If the Obama administration even approached being as transparent as Obama has often claimed, He would waive all relevant classifications and allow the briefings to be in open, rather than closed, session, with the full texts of all side deals before the members of the Congress and available to the public at large. He won’t. He could (but won’t) be threatened with impeachment for blocking legislative action by the Congress. Even if Obama were threatened, He would know it to be an empty gesture; the Senate would reject any bill of impeachment adopted by House.

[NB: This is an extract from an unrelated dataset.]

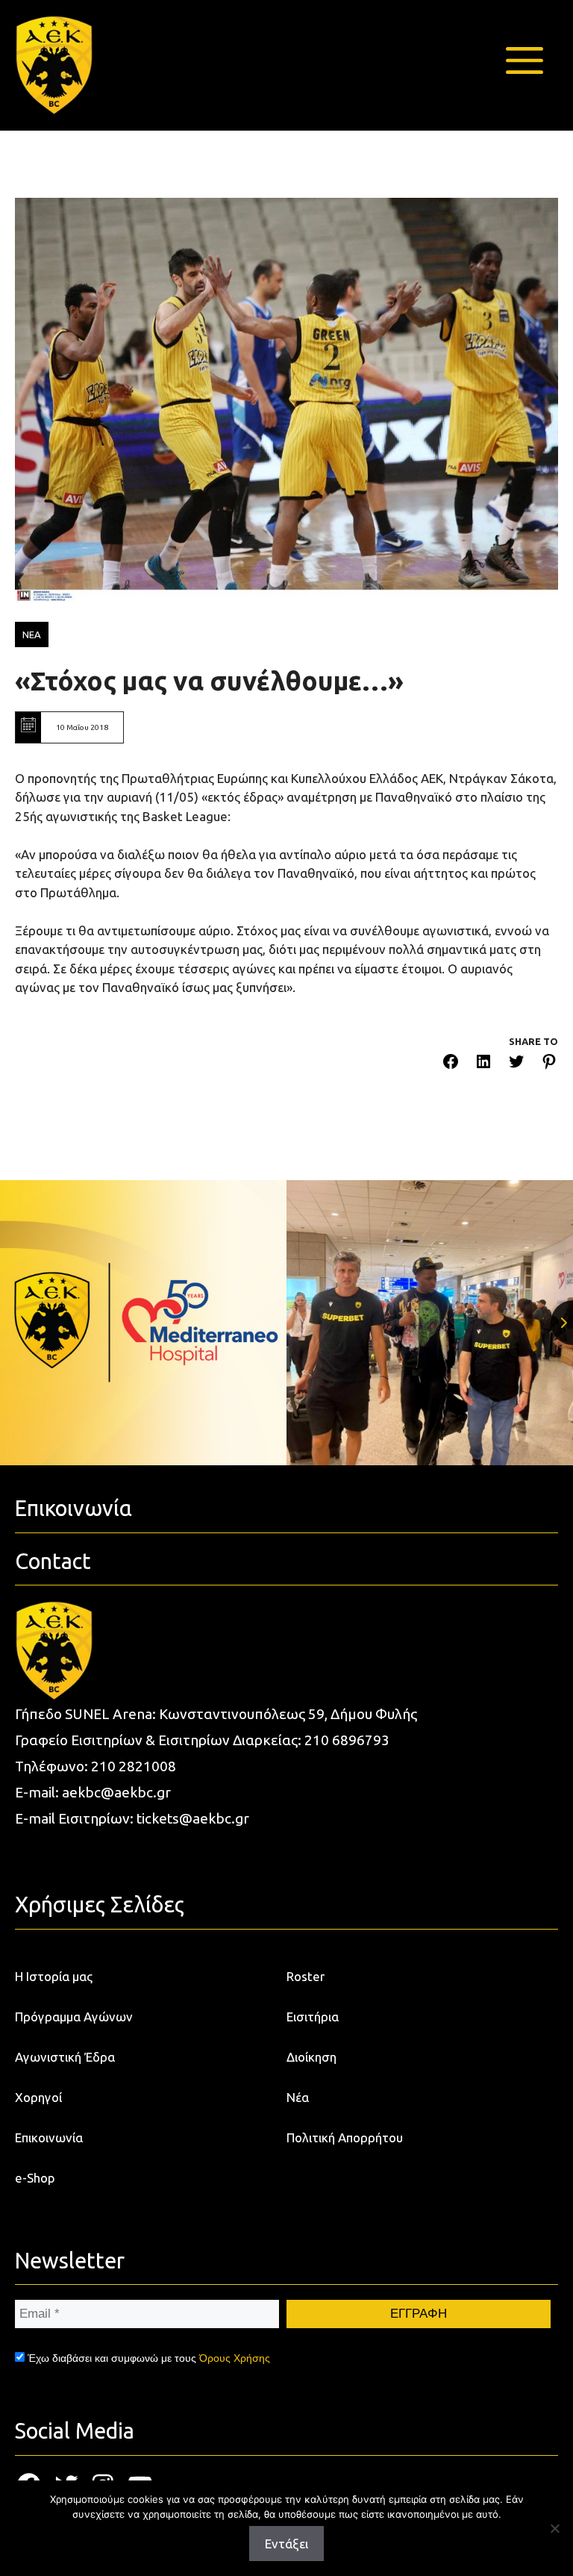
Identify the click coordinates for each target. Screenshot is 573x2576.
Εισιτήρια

At least until Obama has left office (hopefully, in January of 2017), we are stuck. Like Obama’s America, Israel, perhaps in conjunction with Saudi Arabia and other Arab nations, has the ability to destroy Iran’s nuclear weaponization facilities which threaten them. Whether they, unlike Obama’s America, have the will to do it is a different matter.

ADDENDUM

According to a Washington Examiner article posted this evening,

House Speaker John Boehner and Senate Majority Leader Mitch McConnell insisted in a letter to President Obama that the administration hand over any side agreements between Iran and the IAEA as well, saying that’s what’s required by a law passed earlier this year giving Congress a chance to review the deal.